A new finding of this study is the geographic expansion of counties vulnerable to diabetes when obesity prevalence increased, especially in Northern US (Figure 3B and D). Eid (2011) addressed the prevalence of obesity and diabetes mellitus in South Dakota, and elaborated on some of the mechanisms of association between obesity and diabetes mellitus. In a southeastern Wisconsin population, excess weight gain during childhood was a risk factor for early manifestation of Type 1 diabetes mellitus (Evertsen et al., 2009). In Pennsylvania, researchers found the burden of obesity and diabetes is extensive and growing (Garcia-Dominic et al., 2014). The reason of the expansion of diabetes prevalence due to high obesity prevalence in Northern US is still not well understood from previous studies, so it is necessary to conduct further work in counties vulnerable to diabetes, especially in West North Central and East North Central regions.
Some limitations of this study need to be considered when interpreting these findings. First, the data from BRFSS does not include people younger than 18; thus, the spatial obesity impact on diabetes may be not accurate due to missing childhood obesity information. Second, our quantified findings can be only explained in terms of county, while other geographic units, such as ZIP code or census tract, may produce findings. Third, formal medical records, such as clinic visits and hospitalizations, were not considered in the self-reported survey. Lastly, the questionnaire in BRFSS does not specify Type 1, Type 2 and gestational diabetes, so the impacts on obesity cannot be differentiated.

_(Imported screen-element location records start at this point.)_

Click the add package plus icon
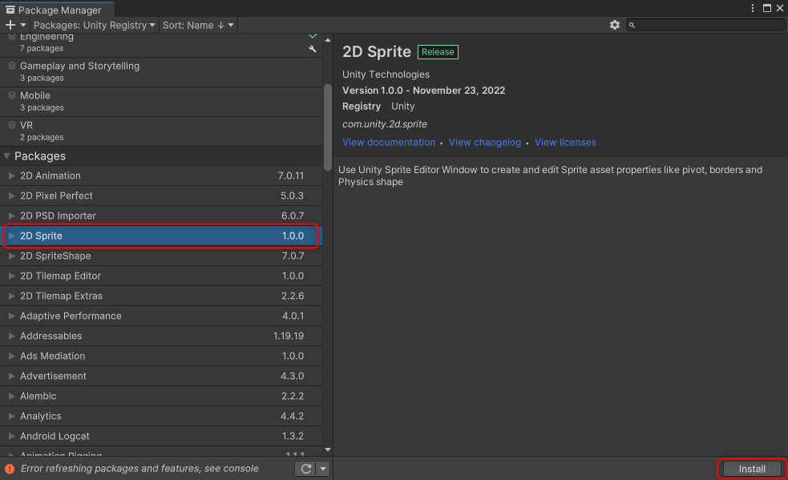788x480 pixels. (8, 25)
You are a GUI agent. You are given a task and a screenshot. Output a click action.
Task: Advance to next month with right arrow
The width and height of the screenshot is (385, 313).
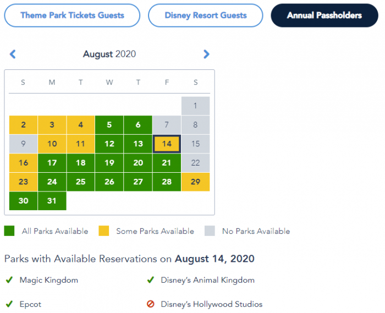point(206,54)
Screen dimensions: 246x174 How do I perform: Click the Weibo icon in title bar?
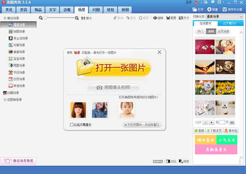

This study determined a significant variation of spatial pattern for diabetes in terms of the geographic variation of obesity prevalence, and identified geographical clusters of diabetes prevalence in terms of four quartiles of obesity prevalence. Counties in Central, South and Southeast regions are more likely to be vulnerable to diabetes, even with a low prevalence of obesity. In addition, as obesity prevalence increased to higher levels, the geographic distribution of counties vulnerable to diabetes tended to expand to the Northern US regions. This study highlighted the importance of surveillance efforts for diabetes with small area estimates. Future research should focus on development of interventions and prevention methods in those areas where people are vulnerable to diabetes.